Kearney approved Franklin’s adding national polls on the U.S. Supreme Court in 2019. Why? “Nobody else was doing it, and we’re a law school,” Franklin says. “If anybody should be asking about the Court, it should be us.”
Scott Keeter, a senior policy advisor at the Pew Research Center and a former president of the American Association for Public Opinion Research, calls Franklin a “model for all of us in the public polling world.”
“Charles is both an accomplished craftsman of polls and a generous and clear communicator about them,” Keeter says. “Over the years he has retooled his polling to meet the changing circumstances of reaching and persuading people to talk.”
Franklin and his wife, Liane Kosaki, a retired UW-Madison dean, live in the same Madison house they moved to in 1992. They met at the University of Michigan, where Franklin did graduate work after earning his undergraduate degree at the now-closed Birmingham-Southern College.
Two things about Franklin may surprise you.
First, he’s not a registered voter. He stopped voting when he became a “public person.”
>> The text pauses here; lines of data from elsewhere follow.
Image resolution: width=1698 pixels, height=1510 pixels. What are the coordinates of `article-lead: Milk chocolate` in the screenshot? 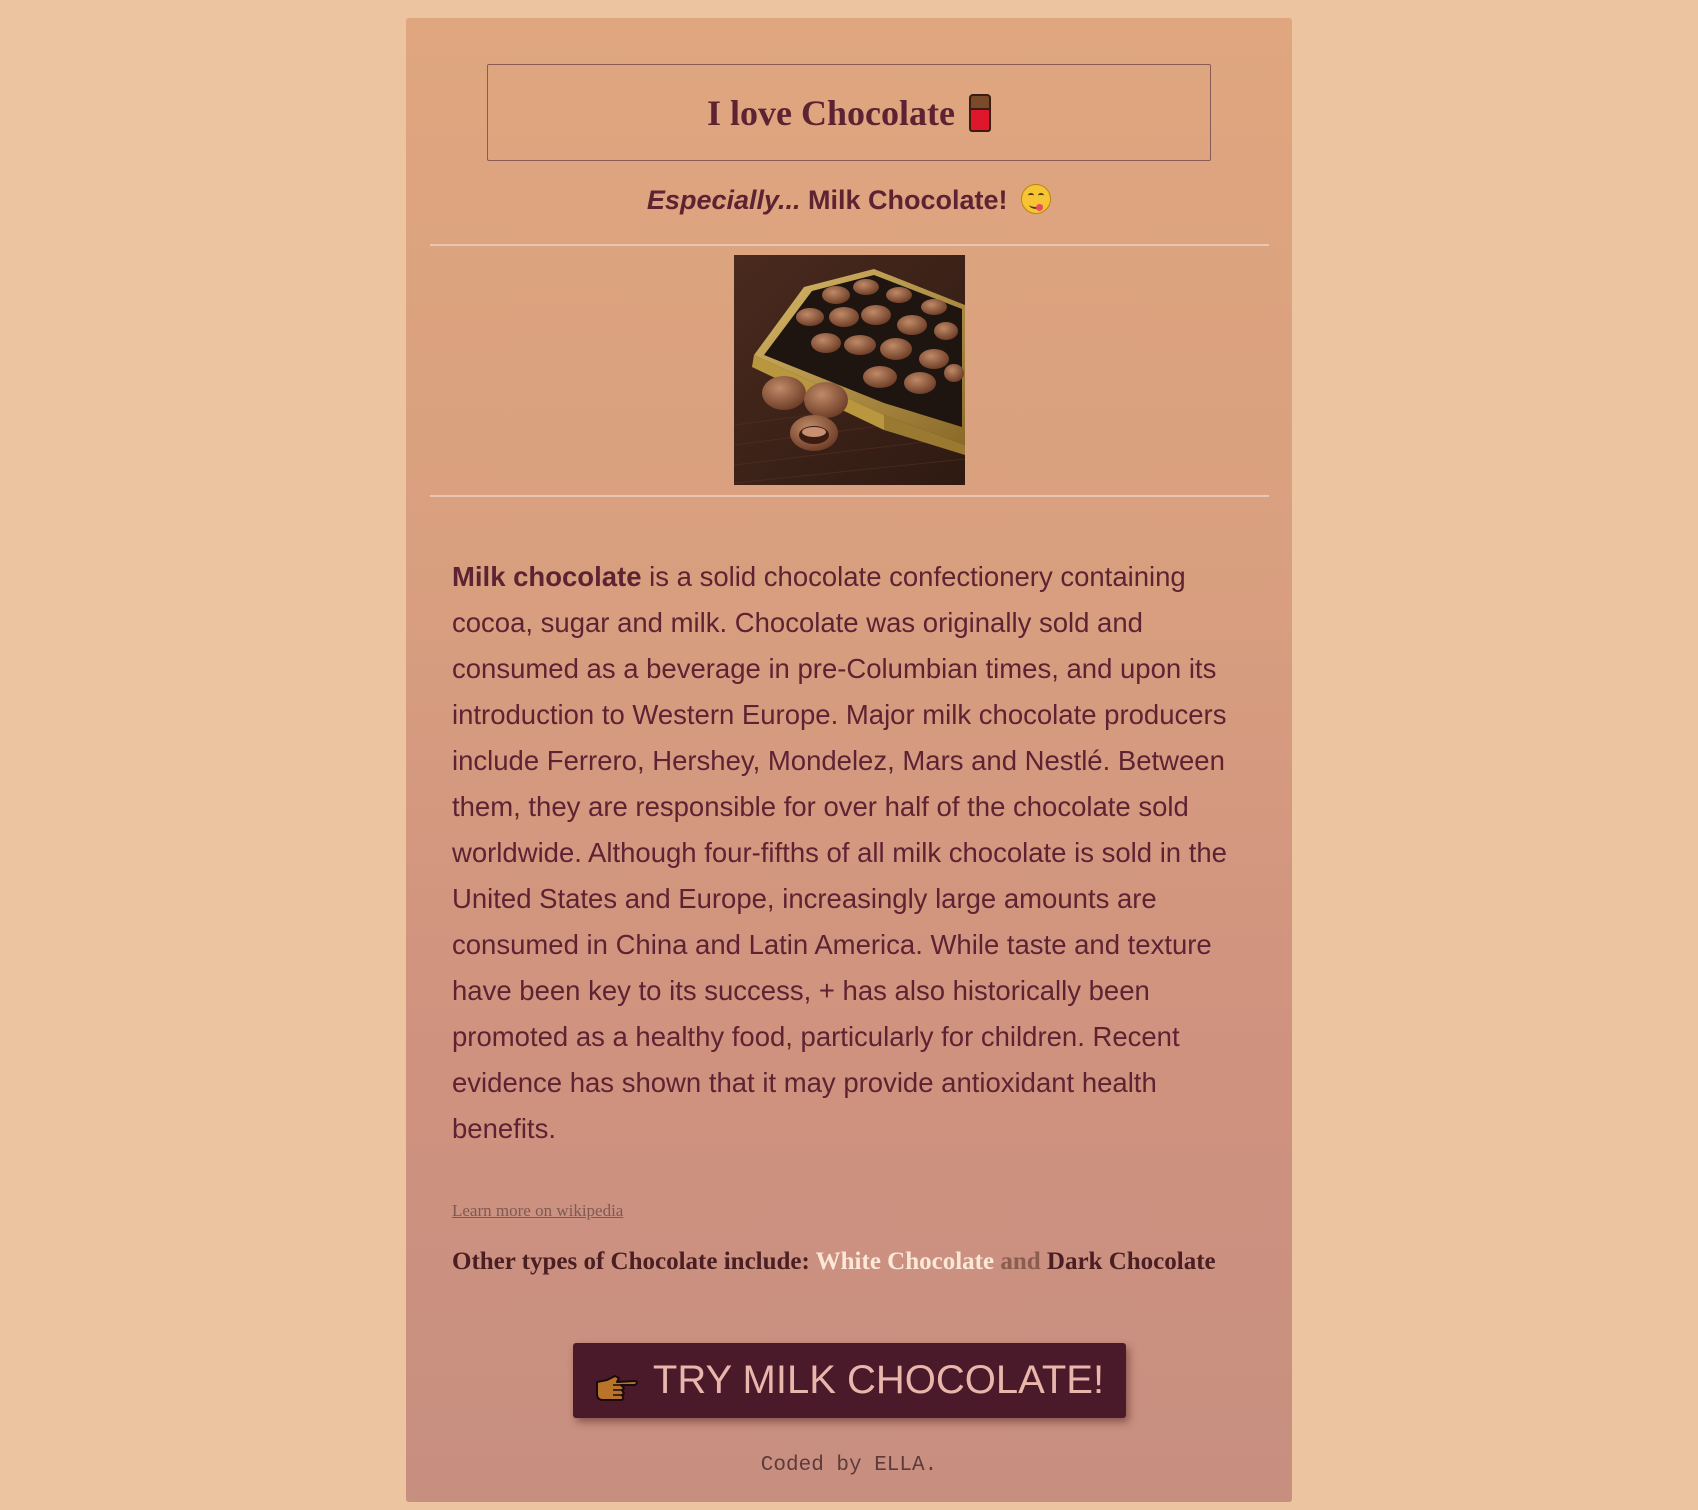 It's located at (547, 576).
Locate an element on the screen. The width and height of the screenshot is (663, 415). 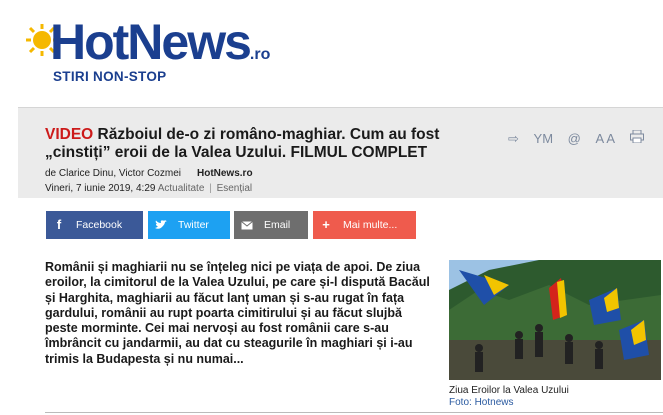
video-label: VIDEO is located at coordinates (70, 134).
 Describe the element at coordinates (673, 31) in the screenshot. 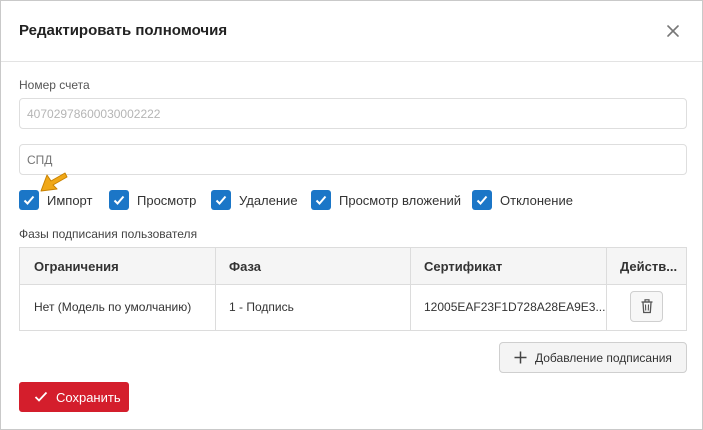

I see `close-icon` at that location.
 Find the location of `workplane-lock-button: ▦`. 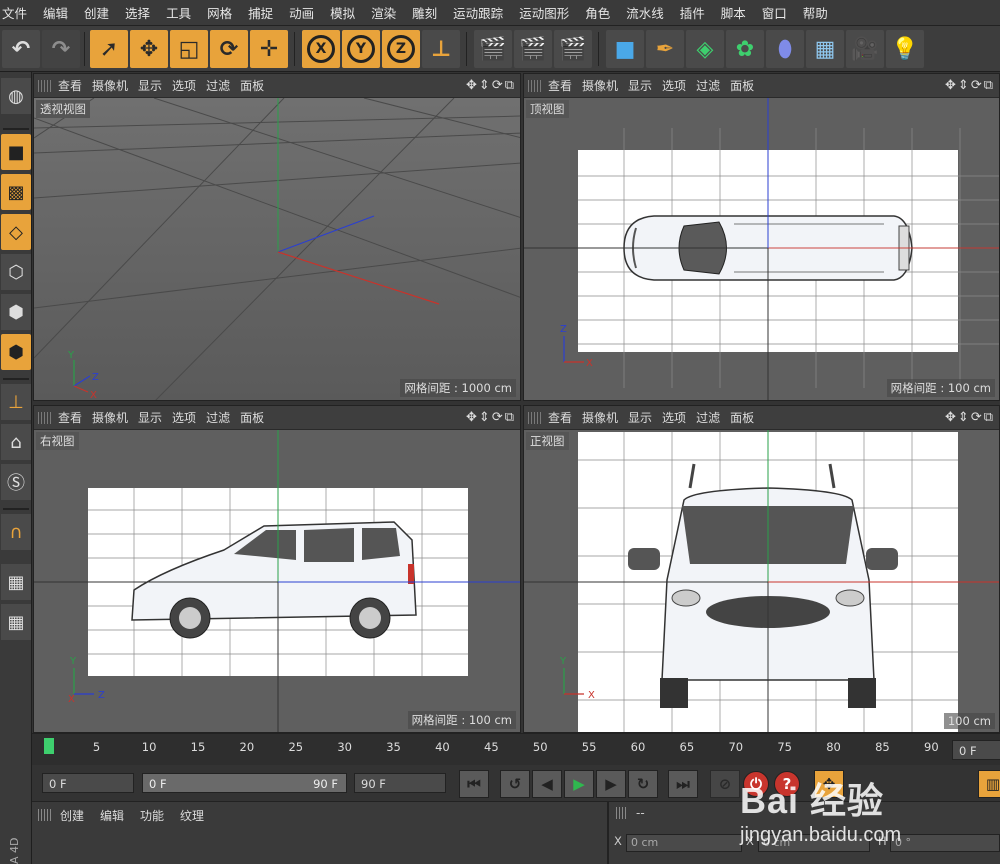

workplane-lock-button: ▦ is located at coordinates (16, 582).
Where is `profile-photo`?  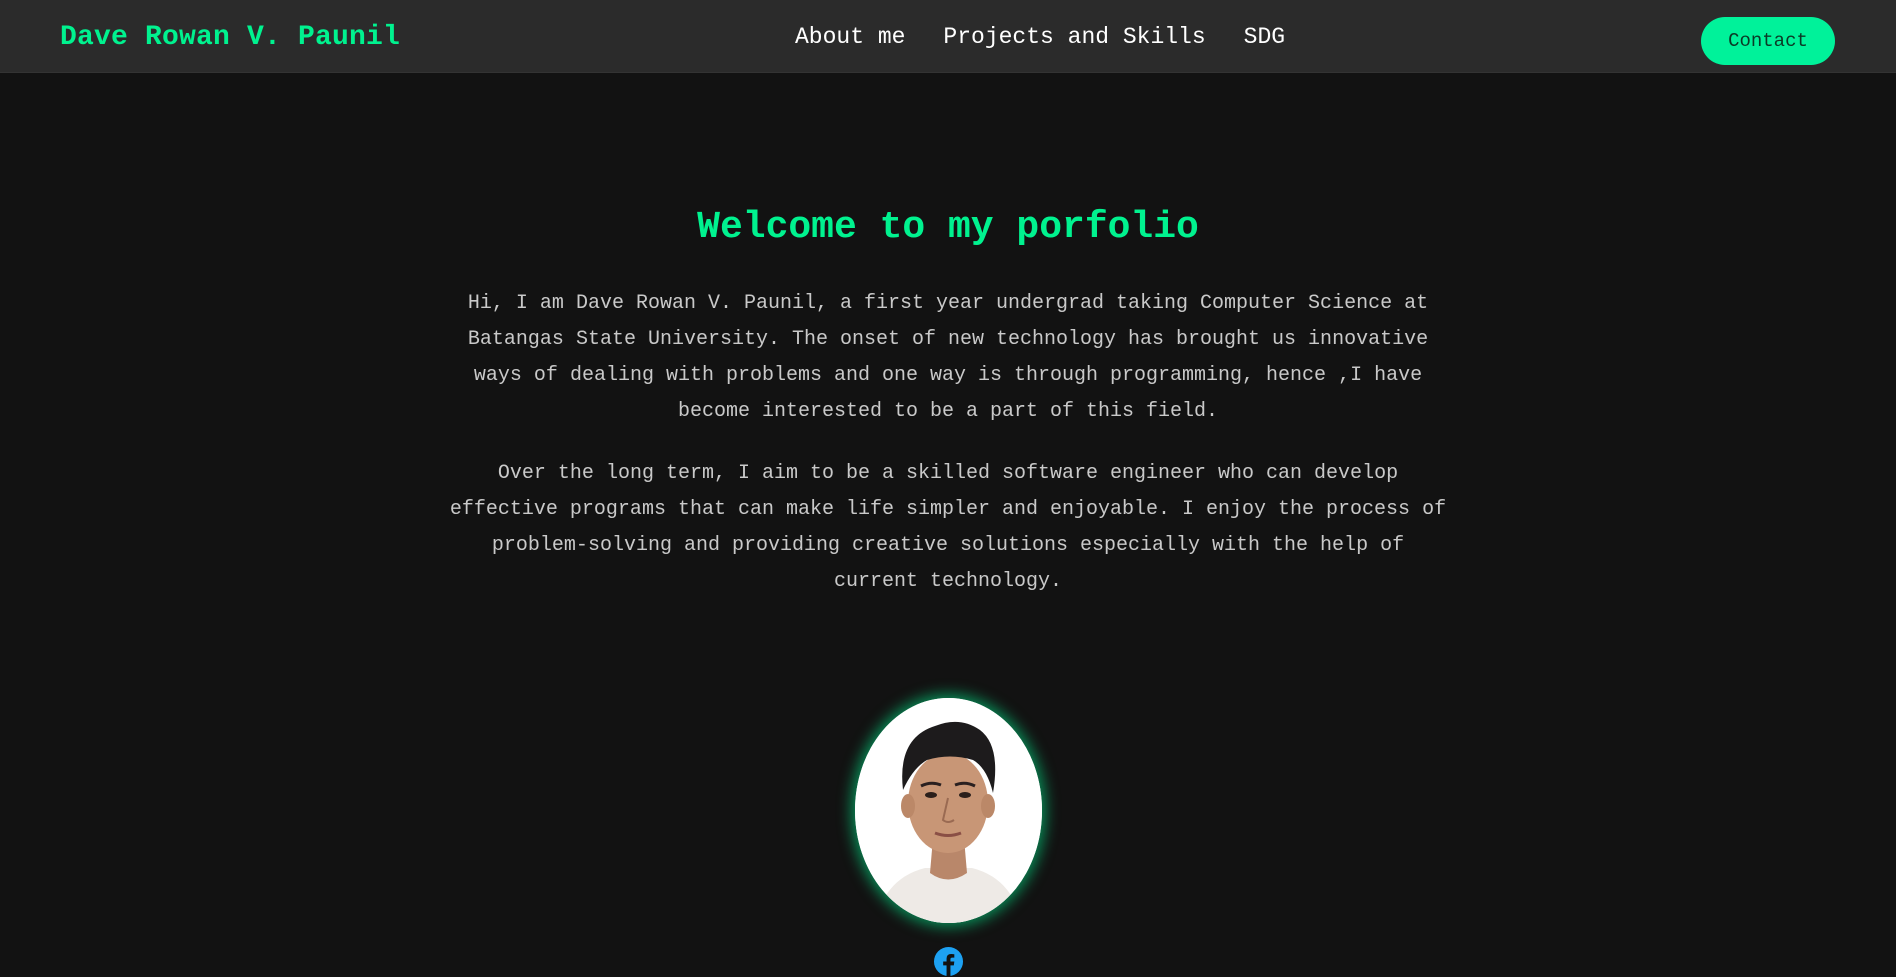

“I had to make calls about whether this state was going to be won by this candidate or that candidate. I didn’t want a ‘rooting’ factor in my calls,” Franklin says. “I always felt, if I had consciously backed one candidate, I didn’t think it would matter, but I could make sure it didn’t matter by not having cast that vote.”
Second, there’s the moments when he needs some heavy metal music — Deep Purple, maybe. “When I need some energy I do like the genre a lot.”
Franklin just turned 70. He plans to poll through the 2028 election cycle, but all bets are off after that: “I don’t expect to do this forever.”